Note: when you set NoStore Duration parameter is not considered. It is possible to set an initial duration for first registration and override this with custom attributes.

But we have Microsoft.AspNet.Mvc.Filters.ResponseCacheFilter

 public void ConfigureServices(IServiceCollection services)
        ...
        services.AddMvc(config=>
        {
            config.Filters.Add(
                 new ResponseCacheFilter(
                    new CacheProfile() { 
                      NoStore=true
                     }));
        }
        ...
       )

It is possible to override initial filter with a custom attribute

    [AttributeUsage(AttributeTargets.Class | AttributeTargets.Method)]
    public sealed class NoCacheAttribute : ActionFilterAttribute
    {
        public override void OnResultExecuting(ResultExecutingContext filterContext)
        {
            var filter=filterContext.Filters.Where(t => t.GetType() == typeof(ResponseCacheFilter)).FirstOrDefault();
            if (filter != null)
            {
                ResponseCacheFilter f = (ResponseCacheFilter)filter;
                f.NoStore = true;
                //f.Duration = 0;
            }

            base.OnResultExecuting(filterContext);
        }
    }

Here is a use case

    [NoCache]
    [HttpGet]
    public JsonResult Get()
    {            
        return Json(new DateTime());
    }
4

ASP.NET MVC 5 solutions:

  1. Caching prevention code at a central location: the App_Start/FilterConfig.cs's RegisterGlobalFilters method:
    public class FilterConfig
    {
        public static void RegisterGlobalFilters(GlobalFilterCollection filters)
        {
            // ...
            filters.Add(new OutputCacheAttribute
            {
                NoStore = true,
                Duration = 0,
                VaryByParam = "*",
                Location = System.Web.UI.OutputCacheLocation.None
            });
        }
    }
  1. Once you have that in place my understanding is that you can override the global filter by applying a different OutputCache directive at Controller or View level. For regular Controller it's
[OutputCache(NoStore = true, Duration = 0, Location=System.Web.UI.ResponseCacheLocation.None, VaryByParam = "*")]

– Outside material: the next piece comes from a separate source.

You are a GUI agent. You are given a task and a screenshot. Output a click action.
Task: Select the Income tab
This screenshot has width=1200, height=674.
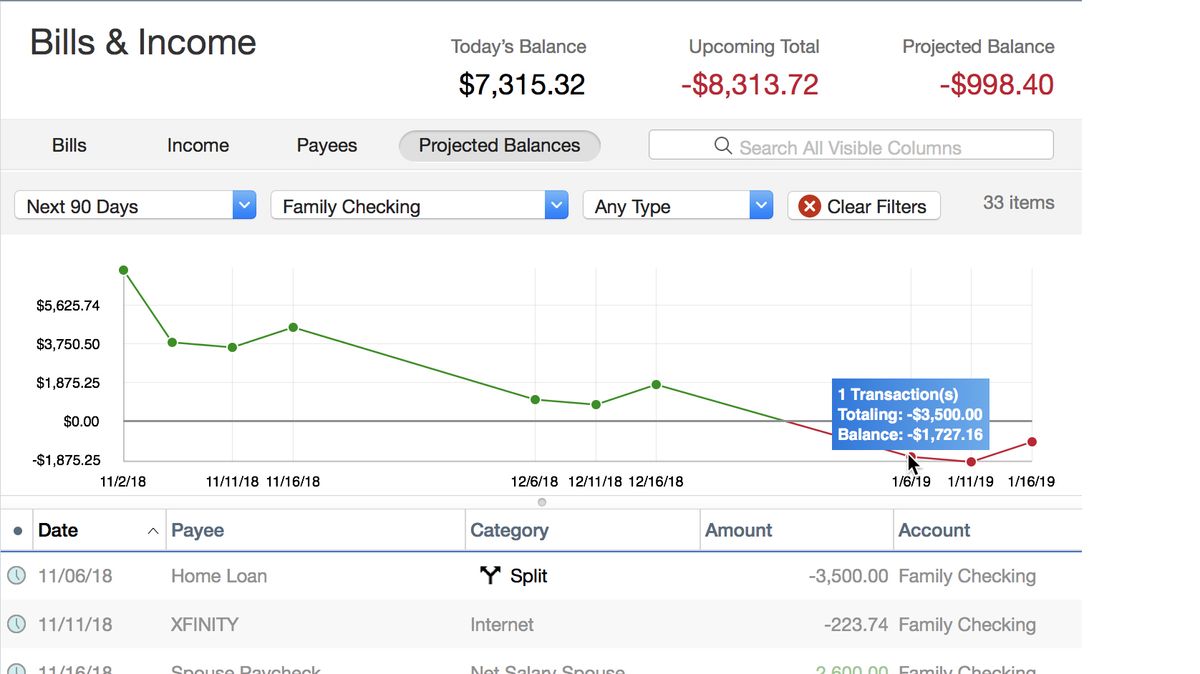(x=198, y=145)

or if it's an ApiController it'd be

[System.Web.Mvc.OutputCache(NoStore = true, Duration = 0, Location = System.Web.UI.OutputCacheLocation.None, VaryByParam = "*")]
0
2

Correct attribute value for Asp.Net MVC Core to prevent browser caching (including Internet Explorer 11) is:

[ResponseCache(Location = ResponseCacheLocation.None, NoStore = true)]

as described in Microsoft documentation:

Response caching in ASP.NET Core - NoStore and Location.None

-2

Output Caching in MVC

[OutputCache(NoStore = true, Duration = 0, Location="None", VaryByParam = "*")]

OR
[OutputCache(NoStore = true, Duration = 0, VaryByParam = "None")]

1
  • See other comments (1, 2, 3) on the numerous answers already suggesting using this. Your second line is wrong and will lead to issues with some browsers.